# **`t-SNE (t-Distributed Stochastic Neighbor Embedding) `**

Short & clear explanation (simple English):

t-SNE is a dimensionality reduction technique used to visualize high-dimensional data in 2D or 3D.
It focuses on keeping similar data points close and dissimilar points far in the lower dimension.
Mostly used for data visualization, not for model training.
Very popular in Data Science & Machine Learning for exploring clusters.
Works best on small to medium datasets.

In [None]:
import plotly.express as px
from sklearn.datasets import make_classification
from sklearn.manifold import TSNE

X, y = make_classification(n_samples=1500,
                           n_features=6,
                           n_informative=2,
                           random_state=42,
                           n_classes=3,
                           n_clusters_per_class=1)
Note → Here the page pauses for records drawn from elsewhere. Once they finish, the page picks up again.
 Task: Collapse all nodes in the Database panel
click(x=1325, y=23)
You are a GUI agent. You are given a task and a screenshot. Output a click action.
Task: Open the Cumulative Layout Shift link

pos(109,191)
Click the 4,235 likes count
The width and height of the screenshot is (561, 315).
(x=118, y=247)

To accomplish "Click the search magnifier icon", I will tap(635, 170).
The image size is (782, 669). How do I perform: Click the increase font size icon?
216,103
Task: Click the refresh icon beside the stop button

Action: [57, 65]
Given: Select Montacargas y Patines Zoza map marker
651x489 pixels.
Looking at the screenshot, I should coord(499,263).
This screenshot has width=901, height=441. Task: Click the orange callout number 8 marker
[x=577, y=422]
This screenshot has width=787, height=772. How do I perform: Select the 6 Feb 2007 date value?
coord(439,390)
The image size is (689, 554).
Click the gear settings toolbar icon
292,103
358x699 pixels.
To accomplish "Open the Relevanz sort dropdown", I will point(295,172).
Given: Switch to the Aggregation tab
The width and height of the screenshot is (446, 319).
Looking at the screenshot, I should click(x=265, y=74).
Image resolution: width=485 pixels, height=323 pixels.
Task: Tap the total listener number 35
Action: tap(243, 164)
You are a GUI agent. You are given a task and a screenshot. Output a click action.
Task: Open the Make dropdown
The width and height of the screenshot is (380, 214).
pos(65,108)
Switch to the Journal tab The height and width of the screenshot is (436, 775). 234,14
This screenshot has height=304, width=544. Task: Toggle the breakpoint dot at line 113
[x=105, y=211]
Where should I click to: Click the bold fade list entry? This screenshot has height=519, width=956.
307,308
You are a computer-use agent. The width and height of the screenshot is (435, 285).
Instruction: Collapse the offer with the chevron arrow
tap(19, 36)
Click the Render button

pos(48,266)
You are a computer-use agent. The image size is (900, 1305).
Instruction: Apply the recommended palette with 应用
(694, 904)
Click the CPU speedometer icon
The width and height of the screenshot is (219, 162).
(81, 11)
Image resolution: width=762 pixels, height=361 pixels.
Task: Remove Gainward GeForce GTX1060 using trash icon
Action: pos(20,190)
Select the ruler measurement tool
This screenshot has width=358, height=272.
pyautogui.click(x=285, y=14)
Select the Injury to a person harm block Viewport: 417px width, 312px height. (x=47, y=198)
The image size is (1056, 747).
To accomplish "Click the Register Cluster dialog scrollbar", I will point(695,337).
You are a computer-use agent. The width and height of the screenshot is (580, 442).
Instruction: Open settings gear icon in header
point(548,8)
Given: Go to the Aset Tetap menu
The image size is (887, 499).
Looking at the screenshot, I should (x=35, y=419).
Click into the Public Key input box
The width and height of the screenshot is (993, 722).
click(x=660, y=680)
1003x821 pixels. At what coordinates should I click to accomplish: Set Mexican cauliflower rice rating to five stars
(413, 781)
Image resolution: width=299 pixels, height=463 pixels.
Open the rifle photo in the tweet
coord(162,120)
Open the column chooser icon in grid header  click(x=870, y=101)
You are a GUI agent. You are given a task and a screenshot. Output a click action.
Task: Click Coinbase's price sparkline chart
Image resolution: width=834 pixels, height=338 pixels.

fig = px.scatter_3d(x=X[:, 0], y=X[:, 1], z=X[:,2],  color=y, opacity=0.8)
fig.show()


In [None]:
from sklearn.decomposition import PCA
import plotly.express as px

pca = PCA(n_components=2)
X_pca = pca.fit_transform(X)

In [None]:
fig = px.scatter(x=X_pca[:, 0], y=X_pca[:, 1], color=y)
fig.update_layout(
    title="PCA",
    xaxis_title="First principal component",
    yaxis_title="Second principal component"
)
fig.show()

In [None]:
# fitting and transform t-SNE
from sklearn.manifold import TSNE
tsne = TSNE(n_components=2, random_state=42)
X_tsne = tsne.fit_transform(X)
tsne.kl_divergence_

In [None]:
fig = px.scatter(x=X_tsne[:, 0], y=X_tsne[:, 1], color=y)
fig.update_layout(
    title="t-SNE",
    xaxis_title="First t-SNE component",
    yaxis_title="Second t-SNE component"
)
fig